Yes you can. You're not double dipping. 

Normally, your employer deducts tax from your income so you won't get hit with a huge tax bill once a year. When you do your taxes, you just total up all your income, taxes paid, and tax credits, and then you either have a refund (because your employer deducted more tax than you actually owed) or you need to pay a bit more (in the opposite situation). 

In this case they didn't deduct tax from the bonus, but they put it into the RRSP so the tax credit from that will offset the tax that they didn't deduct. You should end up more or less even. 

But anyways, whether or not they deducted tax doesn't matter.
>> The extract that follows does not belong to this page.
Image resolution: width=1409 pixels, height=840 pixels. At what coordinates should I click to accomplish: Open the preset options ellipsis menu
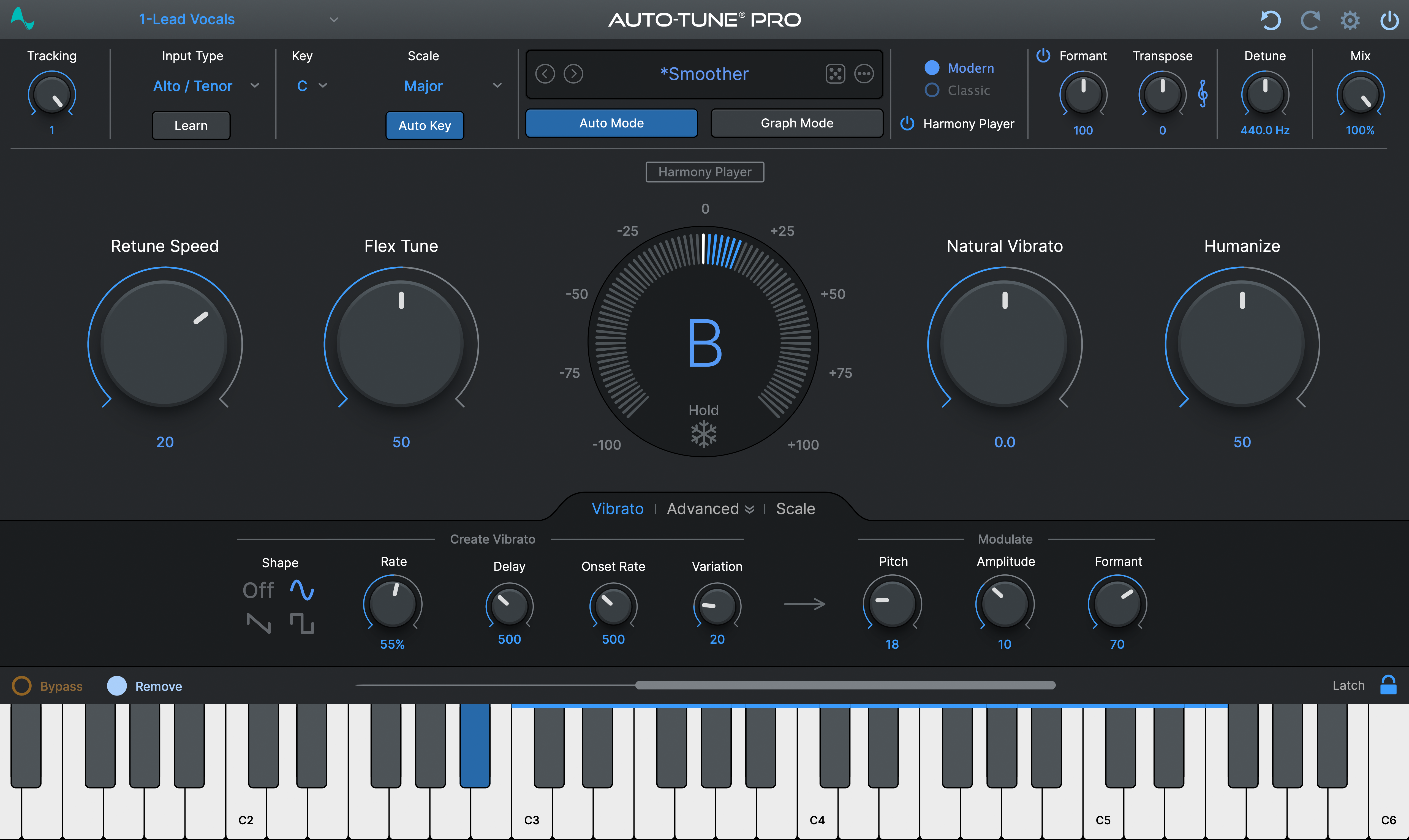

When you do your taxes it will sort itself out.


----------



## OptsyEagle (Nov 29, 2009)

+1


----------



## mbmb (Oct 17, 2012)

thank you!
We are only thinking if we should reverse the bonus from RRSP into income since the Sun Life products are not that great as far as MER goes. 

If we elect reversal of bonus first 5000$ require 10% withholding tax and subsequent amount up to 10.000 requires 20% tax. 
We have to clarify what would be the fees involved, the exchange rate consequences, since the money have been already invested in a US stock as set up in the RRSP account.


----------



## MoneyGal (Apr 24, 2009)

It would be easier to transfer the funds to a *different* RSP.


----------



## OptsyEagle (Nov 29, 2009)

and withholding taxes are just a down payment on what you may owe at tax time. 20% tax is actually the lowest tax bracket in most provinces, so you may owe even more, depending on how high your total income is.

I would look at transferring it from RSP to RSP, but of course there are probably some fees involved.


----------



## rikk (May 28, 2012)

If the transfer was by accident, then why not have the accident corrected ... speaking from experience range:


----------